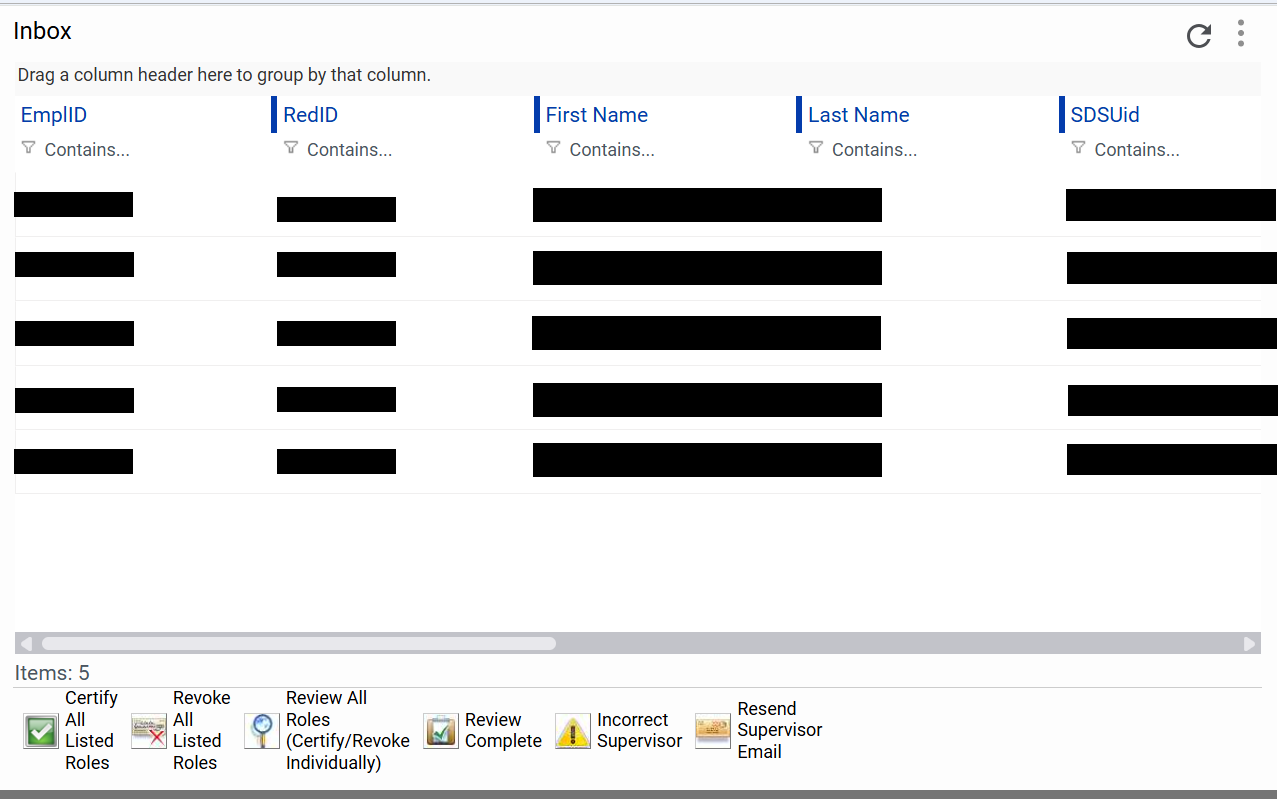Click the Review Complete clipboard icon
1278x800 pixels.
point(441,731)
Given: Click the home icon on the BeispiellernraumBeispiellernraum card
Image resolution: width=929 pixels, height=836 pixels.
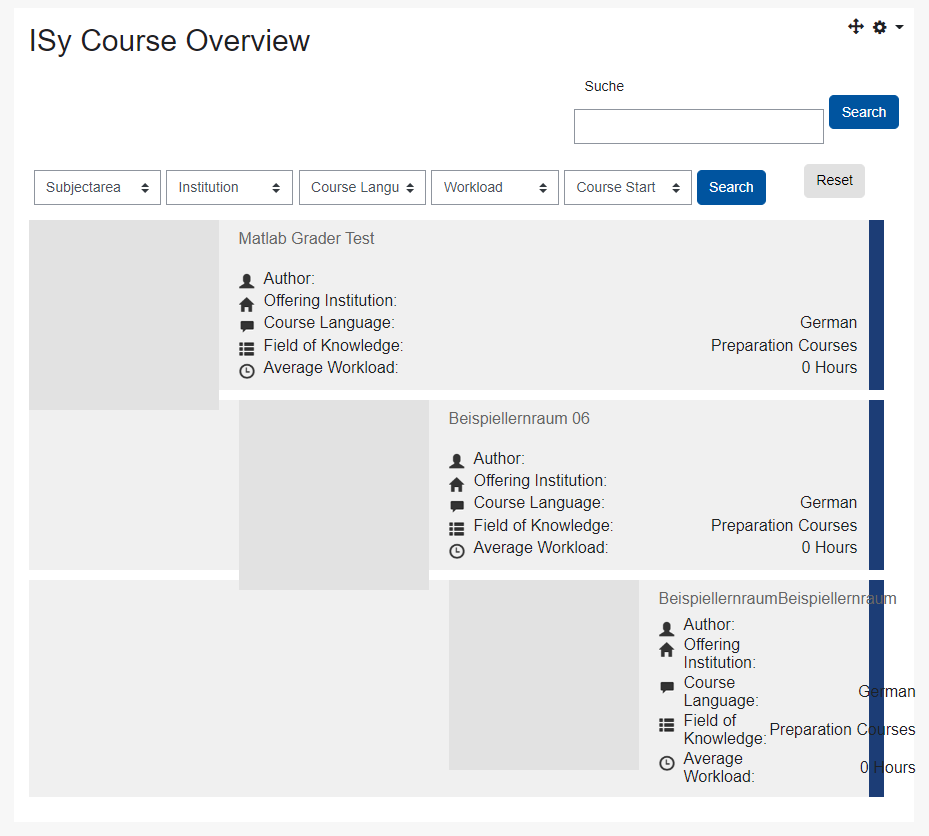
-.-.-
→ **Assignment**
Quote exactly, and nothing besides, the lines from the one with "Given: Click the" through the end of the records above; include both ends and omit the pictures.

→ **Answer space**
Given: Click the home icon on the BeispiellernraumBeispiellernraum card
Image resolution: width=929 pixels, height=836 pixels.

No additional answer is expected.